Fifth, as to literary rank abroad. No other American poet, except Poe, has the name, the persistent audiences across decades of time, and the pervasive influence, credited to Walt Whitman. as an American writer, an American force in Europe, Asia, Africa, Australia, and the archipelagoes of the sea.

Sixth, as to influence in America. No other American book has so persistent a crowd of friends, advocates and sponsors as that which from decade to decade carries on the ballyhoo for "Leaves of Grass"; in Chicago, as an instance, Walt Whitman is the only dead or living American author whose memory is kept by an informal organization that memorializes its hero with an annual dinner.

Seventh, as to Americanism. "Leaves of Grass" is the most wildly keyed solemn oath that America means something and is going somewhere that has ever been written; it is America's most classic advertisement of itself as having purpose, destiny, banners and beaconfires.

Therefore because of the foregoing seven itemized points-and because there are further points into which the annals might be lengthened -and because still furthermore there are great and mystic points of contact that cannot be captured in itemized itemized information - therefore "Leaves of Grass" is a book to be owned, kept,

loaned, fought over, and read till it is dog-eared and dirty all over.

It was in 1855 that Whitman offered the American public its first chance at his poetry. Because no publisher of that day cared to undertake publication of the book, "Leaves of Grass," the poet was his own publisher. That is, he invited himself to take a header into literature, accepted the invitation, and went to the party unabashed, in his shirtsleeves and in a slouch hat.

There has been mention on occasion of American "shirtsleeve diplomacy." Whitman is the commanding instance in shirtsleeve literature. A second edition of "Leaves of Grass" came out in 1856. And the poet published as a frontispiece a picture of himself in shirtsleeves, knockabout clothes, the left hand in the pants pocket, the right hand on the hip akimbo, the hat tossed at a slant, and the head and general disposition of the cosmos indicating a statement and an inquiry, "Well, here we are; it looks good to us; and while it isn't important, how do you like us?"
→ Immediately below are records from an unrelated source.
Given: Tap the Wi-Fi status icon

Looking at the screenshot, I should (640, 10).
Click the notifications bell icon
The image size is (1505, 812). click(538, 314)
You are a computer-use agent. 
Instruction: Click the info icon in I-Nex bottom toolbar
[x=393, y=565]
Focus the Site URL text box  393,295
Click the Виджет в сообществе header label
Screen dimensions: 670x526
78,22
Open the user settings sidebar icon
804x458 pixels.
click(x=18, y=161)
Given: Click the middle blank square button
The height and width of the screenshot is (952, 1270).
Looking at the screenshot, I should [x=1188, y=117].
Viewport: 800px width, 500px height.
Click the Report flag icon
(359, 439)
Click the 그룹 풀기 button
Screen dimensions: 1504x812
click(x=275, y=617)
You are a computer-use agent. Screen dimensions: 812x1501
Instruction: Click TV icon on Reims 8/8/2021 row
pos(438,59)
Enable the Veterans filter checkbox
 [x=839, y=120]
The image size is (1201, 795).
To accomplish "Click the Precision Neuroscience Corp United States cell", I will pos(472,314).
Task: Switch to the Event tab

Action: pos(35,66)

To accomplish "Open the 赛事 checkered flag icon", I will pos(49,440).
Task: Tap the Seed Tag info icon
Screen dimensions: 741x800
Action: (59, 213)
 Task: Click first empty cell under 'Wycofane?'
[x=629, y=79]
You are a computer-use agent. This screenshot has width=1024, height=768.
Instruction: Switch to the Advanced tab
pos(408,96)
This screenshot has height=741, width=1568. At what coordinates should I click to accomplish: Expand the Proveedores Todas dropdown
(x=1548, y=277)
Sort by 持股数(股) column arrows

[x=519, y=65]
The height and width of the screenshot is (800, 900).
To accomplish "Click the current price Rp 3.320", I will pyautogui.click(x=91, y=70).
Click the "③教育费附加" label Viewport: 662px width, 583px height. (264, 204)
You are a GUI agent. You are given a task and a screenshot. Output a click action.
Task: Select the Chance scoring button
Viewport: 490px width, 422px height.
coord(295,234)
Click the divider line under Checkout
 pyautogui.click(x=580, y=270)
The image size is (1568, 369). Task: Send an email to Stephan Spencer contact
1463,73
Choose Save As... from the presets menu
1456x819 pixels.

On the cover of the book were the words gilded on a green background: "I greet you at the beginning of a great career-R. W. Emerson." The generally accredited foremost reputable figure of American letters and philosophy had written those words to Whitman the year before.

And in order to let everybody in and give free speech full play, there was printed as the last thing in the book, a criticism by a reviewer in the Boston Intelligencer of May 3, 1856, closing with this paragraph: "This book should find no place where humanity urges any claim to respect, and the author should be kicked from all decent society as below the level of the brute. There is neither wit nor method in his disjointed babbling, and it seems to us he must be some escaped lunatic, raving in pitiable delirium.”

That was a beginning. It isn't over yet. The controversy yet rises and subsides.

The best loved figure in American literatureby those who loved him-he is counted also the most heartily damned figure-by those who damned him.

The most highly praised and the most roundly excoriated book America has produced-that is Walt Whitman's "Leaves of Grass."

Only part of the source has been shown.